- _Estratto fornito_:
=-=-=

Le simmetrie della fisica

Fin dalle prime osservazioni sperimentali dei positroni, i fisici iniziarono a porsi semplici domande in maniera spontanea. La materia e l'antimateria sono perfettamente simmetriche? Perché il nostro Universo è popolato solo di elettroni e non di positroni?

Nei paragrafi precedenti abbiamo visto come nell'equazione di Dirac fosse implicitamente contenuto il fatto che le particelle o le antiparticelle si possano generare o distruggere in modo speculare.

Questi fenomeni, nonché l'esistenza stessa dell'antimateria, sono infatti strettamente legati al concetto di simmetria e alle note leggi di conservazione della fisica. Quando gli scienziati usano il termine simmetria, in realtà fanno riferimento a un'invarianza nelle equazioni che descrivono il fenomeno in questione. Ad esempio, si può dire che un sistema fisico è speculare se ad esso si può applicare una riflessione (ossia un cambiamento di coordinate spaziali) tale per cui le leggi stesse rimangono inalterate.

Senza princìpi di invarianza (ossia leggi di conservazione, N.d.A.] non potrebbero esistere leggi di Natura. Se le correlazioni fra eventi cambiassero di giorno in giorno e fossero differenti in diversi punti dello spazio, sarebbe impossibile scoprirle.

=-=-=

- _Obiettivi_:
1. Elenca, una per riga, tutte le frasi del paragrafo del brano sulle simmetrie della fisica che comincia con "Questi fenomeni".
2. Duplica dal brano sulle simmetrie della fisica tutto ciò che va da "Questi fenomeni, nonché" giù fino a "stesse rimangono inalterate.".

- _Dati forniti_:
=-=-=

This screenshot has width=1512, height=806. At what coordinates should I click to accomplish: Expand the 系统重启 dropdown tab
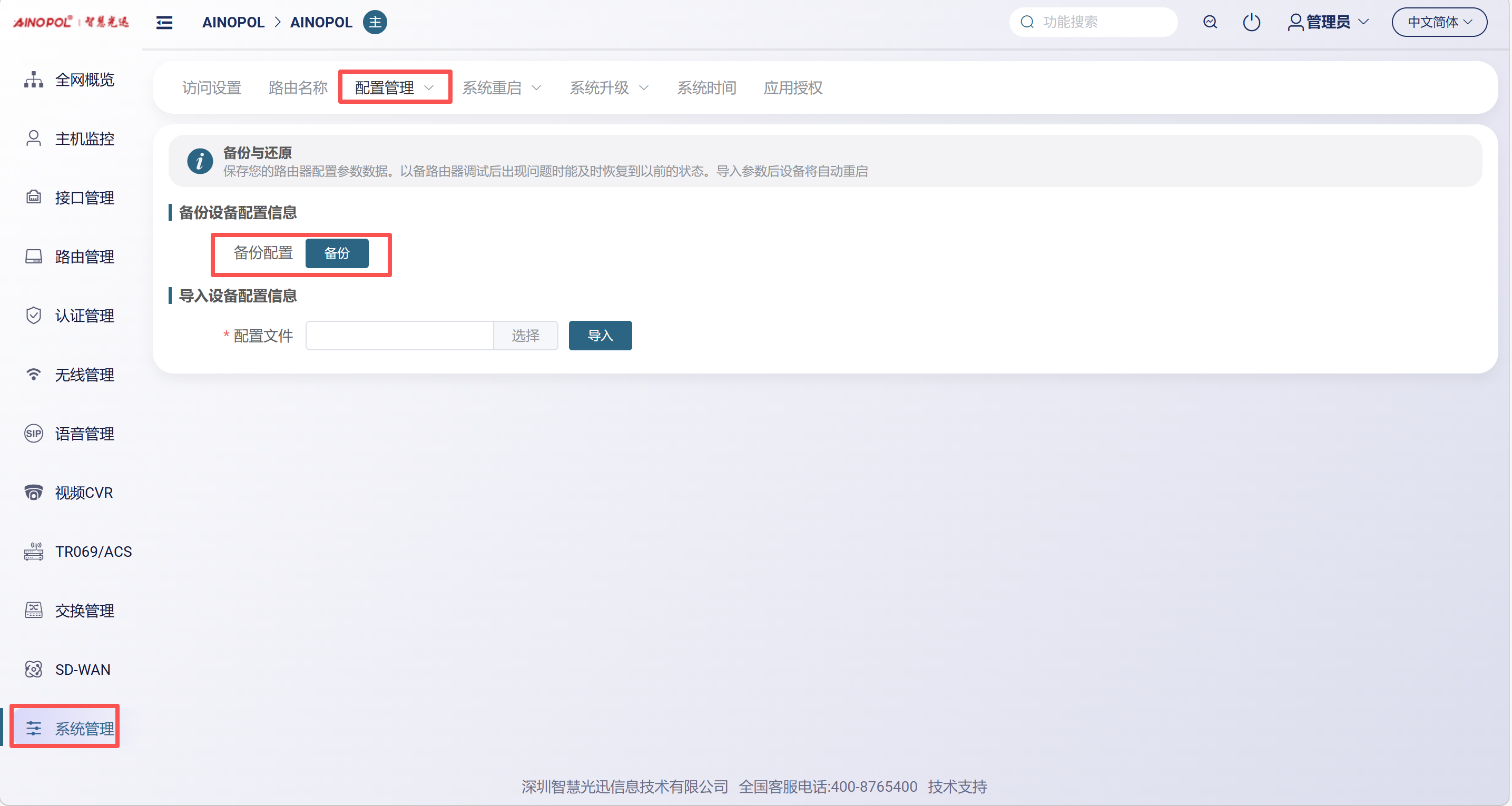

=-=-=

- _Soluzioni_:
1.
Questi fenomeni, nonché l'esistenza stessa dell'antimateria, sono infatti strettamente legati al concetto di simmetria e alle note leggi di conservazione della fisica.
Quando gli scienziati usano il termine simmetria, in realtà fanno riferimento a un'invarianza nelle equazioni che descrivono il fenomeno in questione.
Ad esempio, si può dire che un sistema fisico è speculare se ad esso si può applicare una riflessione (ossia un cambiamento di coordinate spaziali) tale per cui le leggi stesse rimangono inalterate.

2.
Questi fenomeni, nonché l'esistenza stessa dell'antimateria, sono infatti strettamente legati al concetto di simmetria e alle note leggi di conservazione della fisica. Quando gli scienziati usano il termine simmetria, in realtà fanno riferimento a un'invarianza nelle equazioni che descrivono il fenomeno in questione. Ad esempio, si può dire che un sistema fisico è speculare se ad esso si può applicare una riflessione (ossia un cambiamento di coordinate spaziali) tale per cui le leggi stesse rimangono inalterate.